• TO BE DONE:
Please reproduce every one of the records below word for word, leaving out the pictures.

════

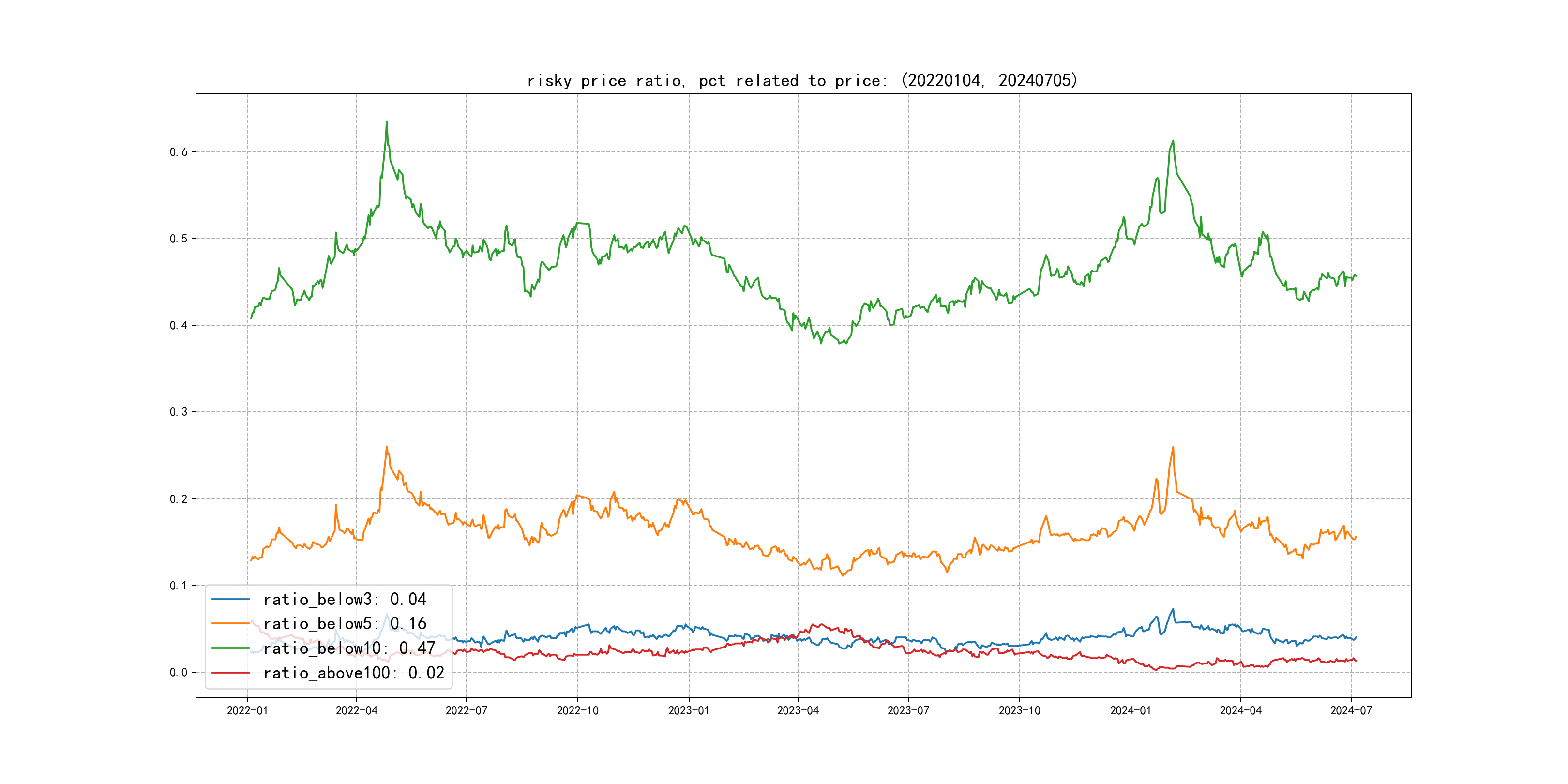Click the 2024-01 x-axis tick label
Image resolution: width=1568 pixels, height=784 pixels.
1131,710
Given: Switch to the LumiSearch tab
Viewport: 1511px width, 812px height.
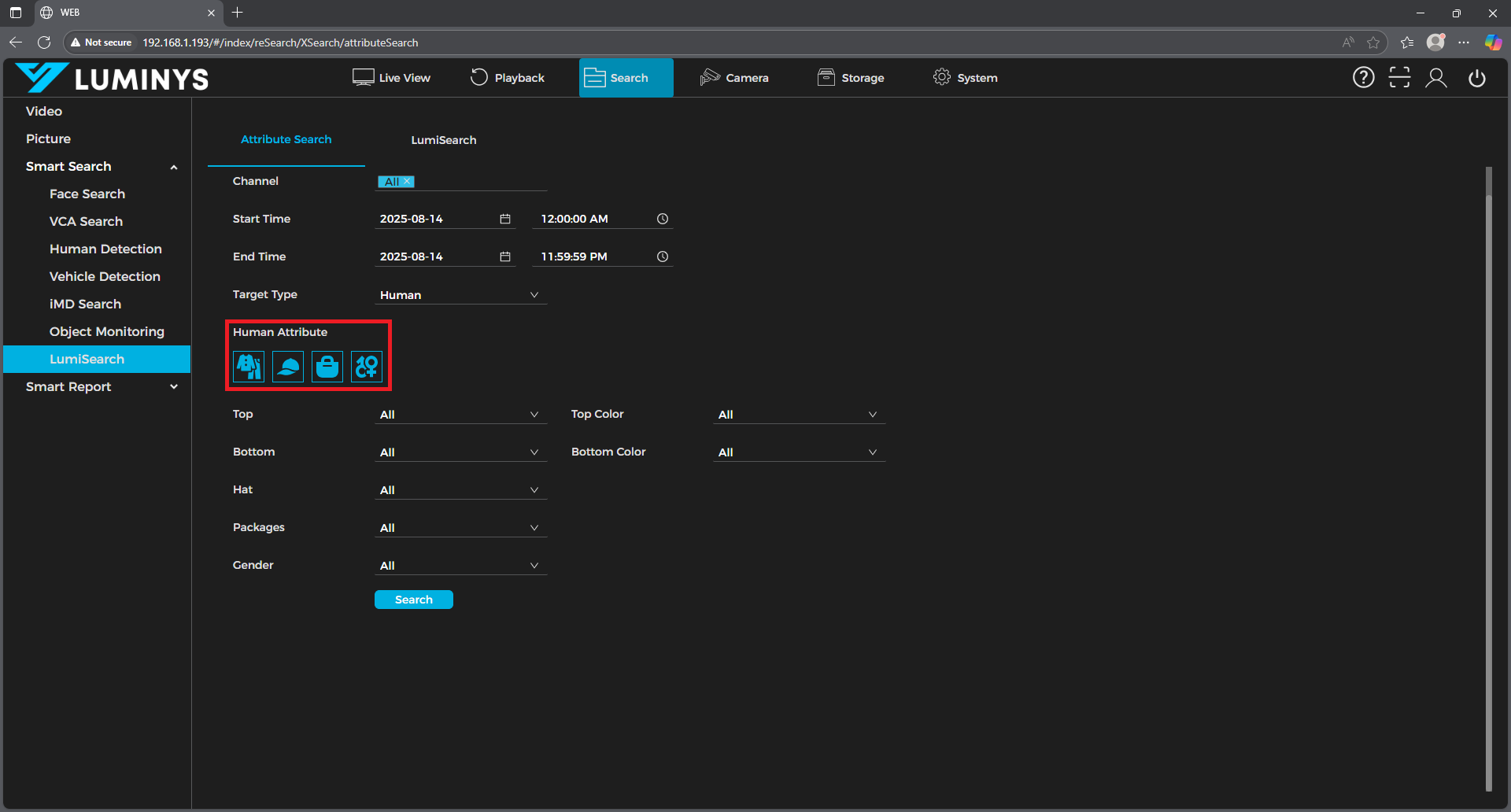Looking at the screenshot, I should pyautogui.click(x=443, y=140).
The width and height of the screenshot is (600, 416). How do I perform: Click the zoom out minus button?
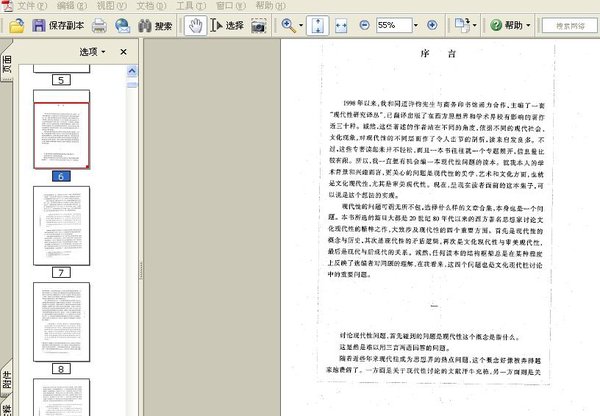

════

• EXERCISE RESPONSE:
Click the 2024-01 x-axis tick label
Image resolution: width=1568 pixels, height=784 pixels.
1131,710
Given: Switch to the LumiSearch tab
Viewport: 1511px width, 812px height.
Looking at the screenshot, I should pyautogui.click(x=443, y=140).
The width and height of the screenshot is (600, 416). How do I perform: Click the zoom out minus button?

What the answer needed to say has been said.